REQUIREMENT →
The answer should be a faithful retyping of the records that follow, pictures excluded.

GIVEN DATA START

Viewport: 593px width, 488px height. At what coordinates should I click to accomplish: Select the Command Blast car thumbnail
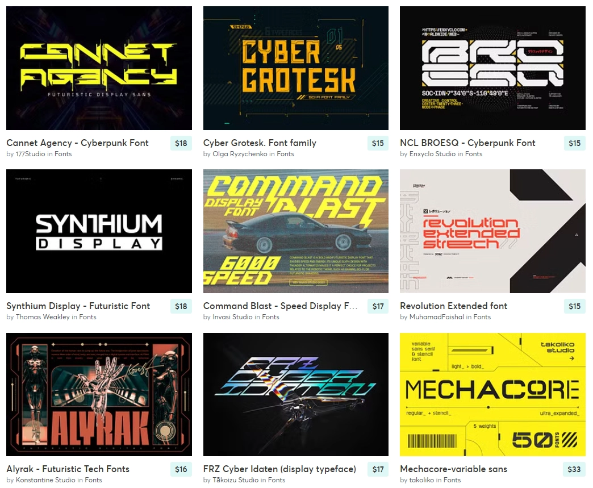[296, 231]
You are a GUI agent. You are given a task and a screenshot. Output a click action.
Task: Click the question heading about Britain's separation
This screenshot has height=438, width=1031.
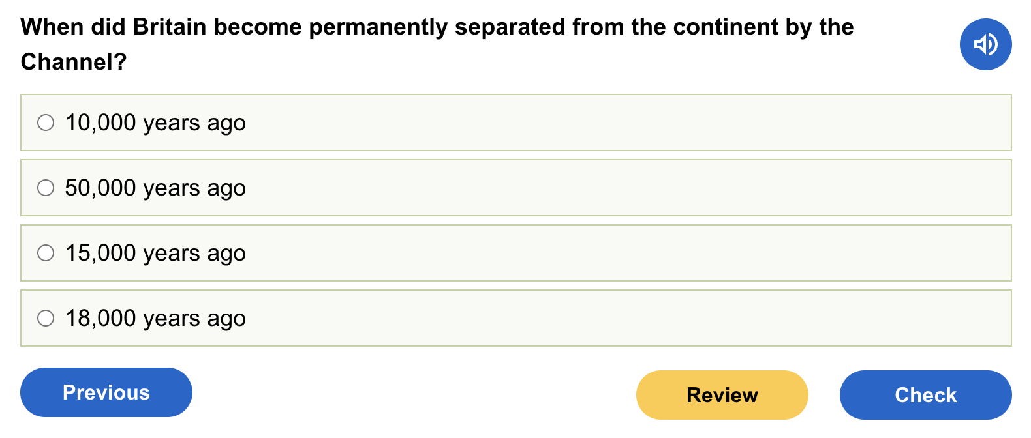tap(437, 27)
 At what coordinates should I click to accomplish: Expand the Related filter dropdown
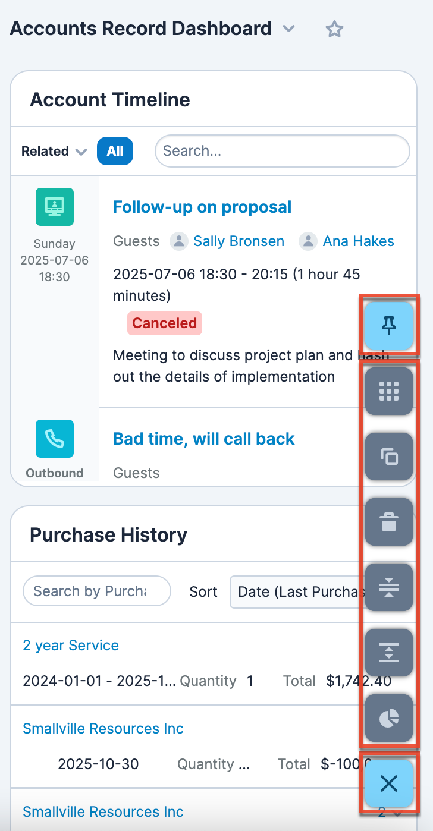(54, 152)
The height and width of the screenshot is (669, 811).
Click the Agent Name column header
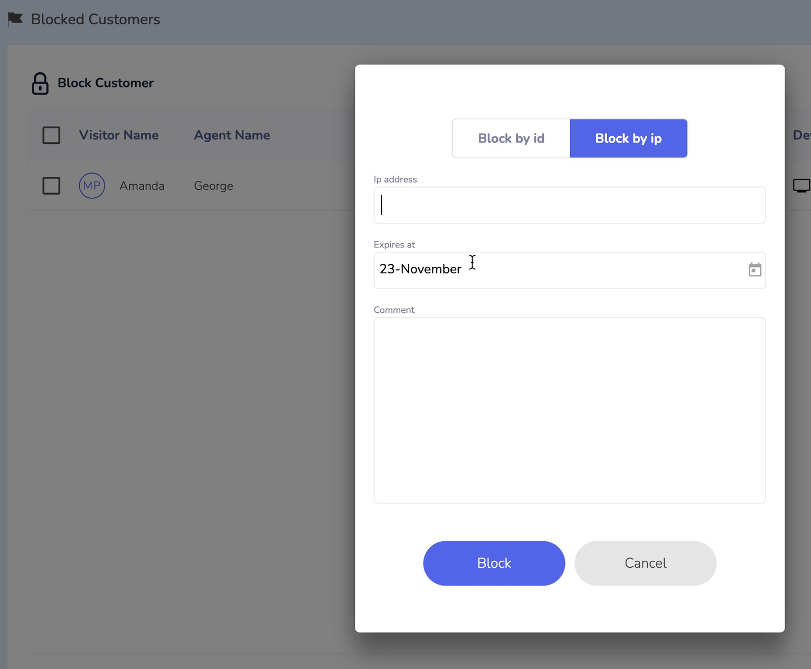coord(232,135)
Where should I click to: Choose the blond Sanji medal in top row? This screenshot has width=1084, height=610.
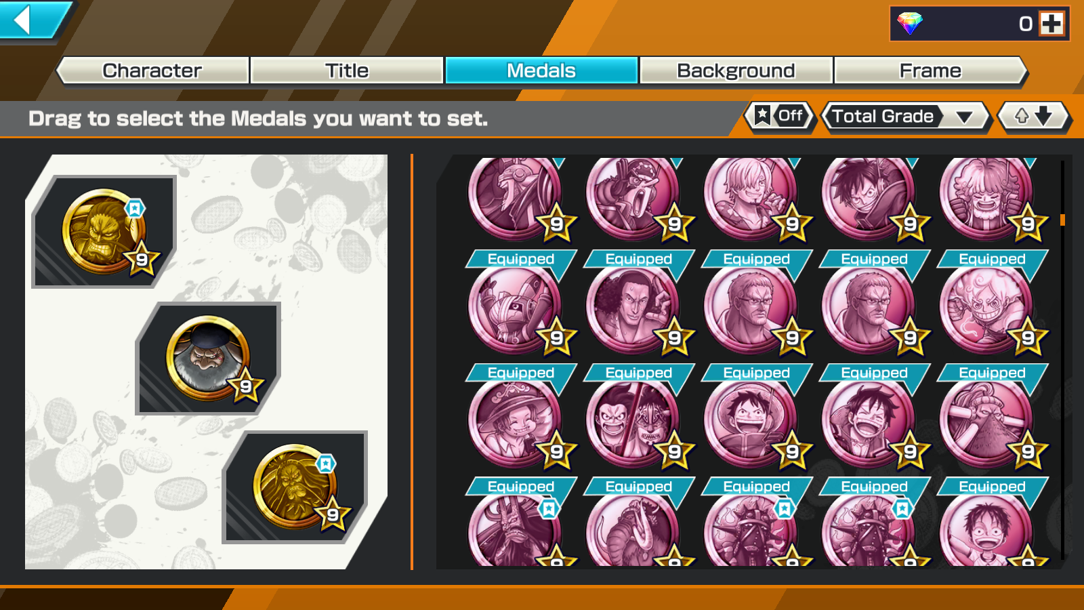tap(751, 197)
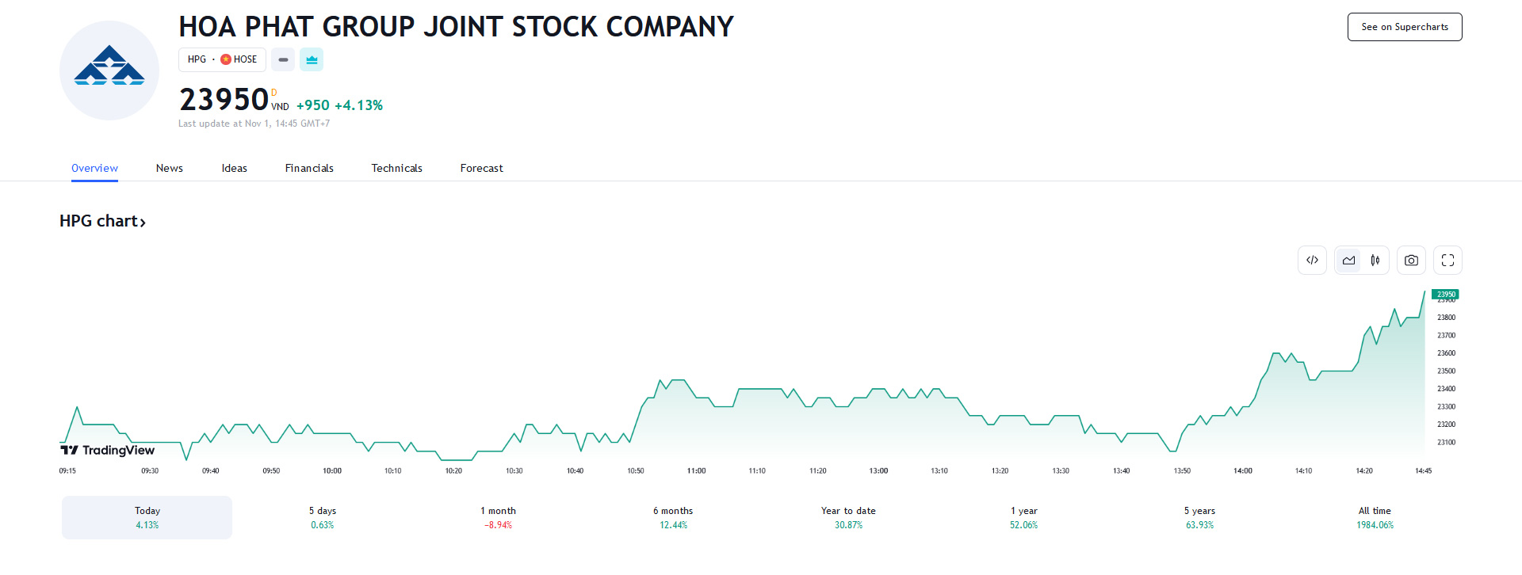Image resolution: width=1522 pixels, height=575 pixels.
Task: Click the embed code icon above chart
Action: pos(1312,261)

GIVEN DATA END

SOLUTION TO THE PROBLEM →
Viewport: 593px width, 488px height. At what coordinates should I click to accomplish: Select the Command Blast car thumbnail
[296, 231]
You are a GUI agent. You are given a task and a screenshot. Output a click action.
Task: Click the question heading about Britain's separation
This screenshot has height=438, width=1031.
tap(437, 27)
 At what coordinates should I click to accomplish: Expand the Related filter dropdown
(54, 152)
The height and width of the screenshot is (669, 811).
Click the Agent Name column header
coord(232,135)
Where should I click to: Choose the blond Sanji medal in top row? This screenshot has width=1084, height=610.
tap(751, 197)
Image resolution: width=1522 pixels, height=575 pixels.
Task: Click the embed code icon above chart
Action: pos(1312,261)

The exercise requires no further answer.